Kubernetes is complicated but additional to this it is designed with cloud compute in mind.

Thus, self hosting options can be limiting.

Out of the box, Kubernetes expects key ingredients of infrastructure to be present. For example, ingress, storage and load balancers.

If any of these are not present, they will need to be supplied in a form that Kubernetes can consume them.

Adding the missing pre-requisites can be a challenge. Even learning about Kubernetes, let alone setting up a development or ‘lab’ environment, can quickly become messy.

Knowing what to create in ‘dev’ as opposed to ‘prod` may introduce inconsistent configurations and can result in adding technical debt.

Production environments can also become complex, difficult to manage, even over engineered.

Responding to these challenging scenarios, Minimal Viable Kubernetes (MVK) provides tooling and design patterns aimed toward solving these issues.

MVK helps create a minimal K8s setup and one which is a viable implementation of Kubernetes. Initially this may be used for test and development work, but extending this into production is also its goal.

Typical use cases of MVK are aimed toward entirely self hosted environments. This may be outside of any managed Kubernetes or cloud platform, which are often as not proprietary in their design and provisioning of k8s.

The goals of MVK are to increase portability and reduce ‘vendor lock in’.
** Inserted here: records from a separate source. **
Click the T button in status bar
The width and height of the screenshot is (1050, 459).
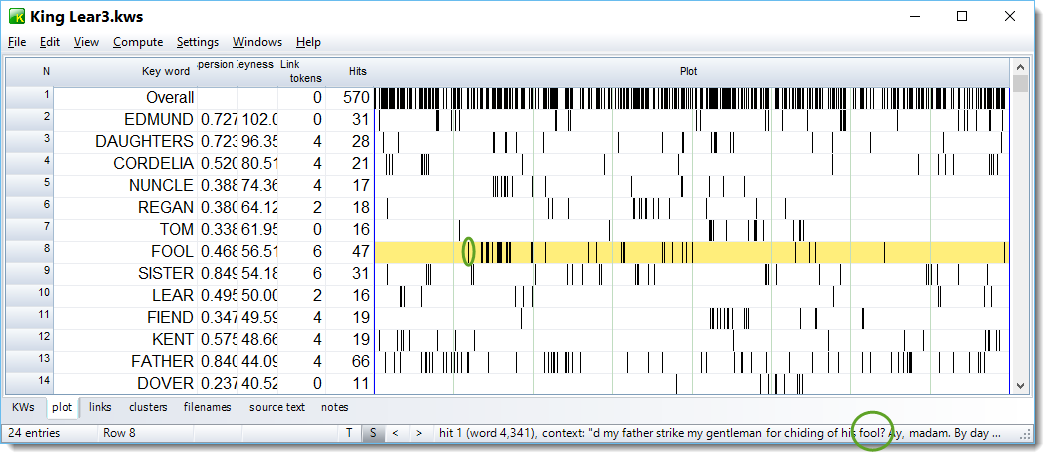point(348,433)
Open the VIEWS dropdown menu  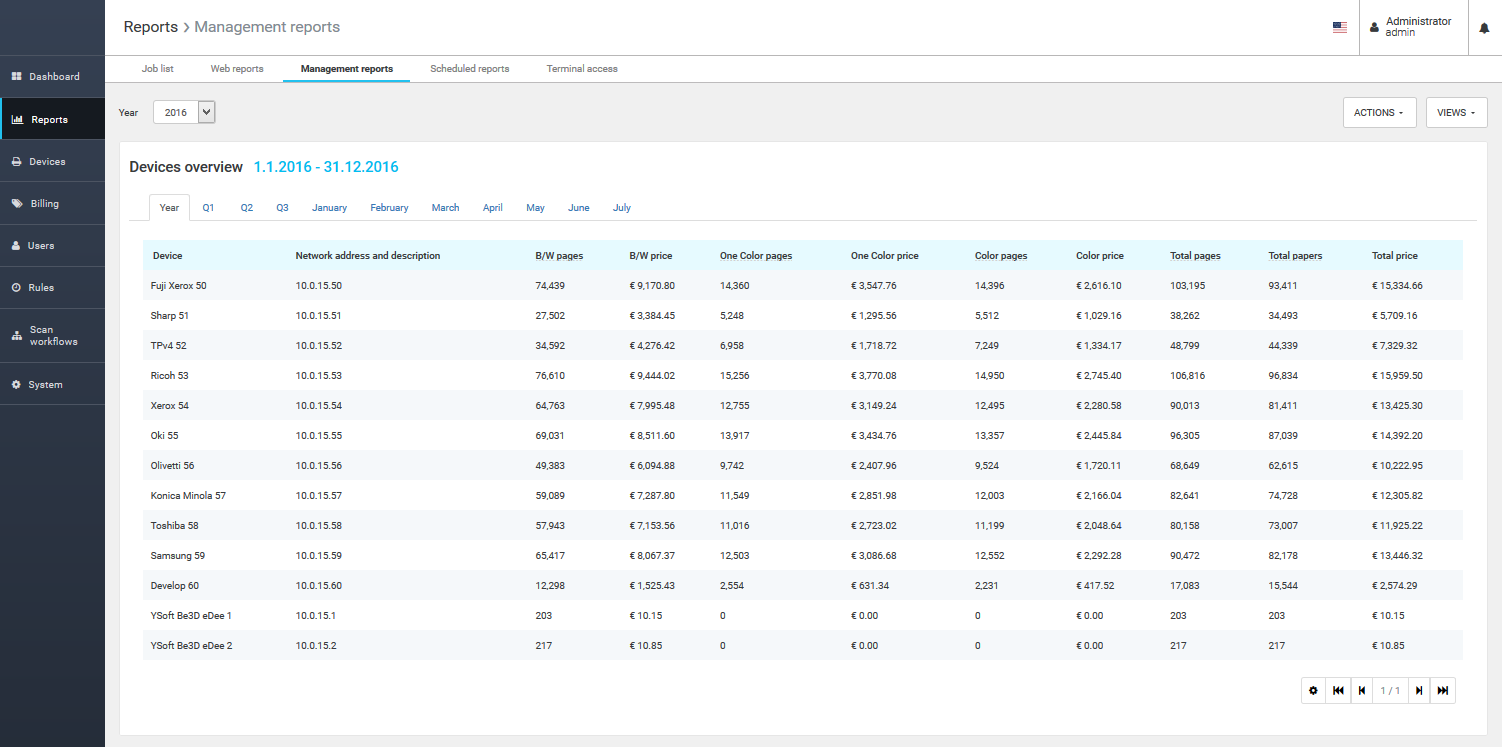[1456, 113]
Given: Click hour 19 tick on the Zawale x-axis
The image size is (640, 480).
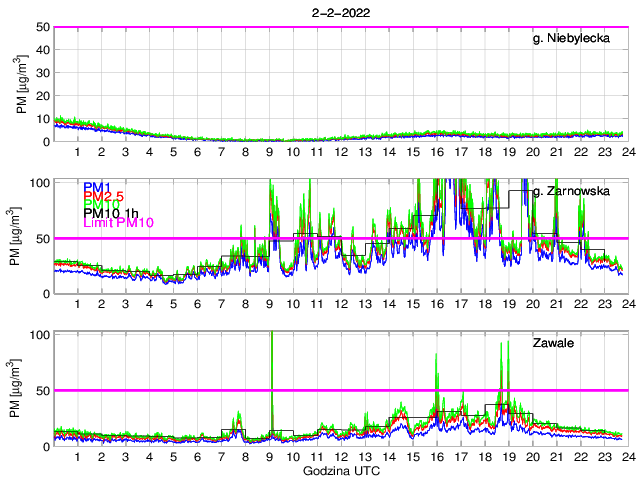Looking at the screenshot, I should coord(508,457).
It can also reduce costs, provided that its users are already, or become, familiar with Kubernetes and its day to day operational and management.

We think that everyone should know more about Kubernetes.

A greater understanding of k8s results in us all becoming less reliant on others providing this as a service for us. It protects our industry from losing these skills entirely.

Above all it can help us to gain control over our digital sovereignty.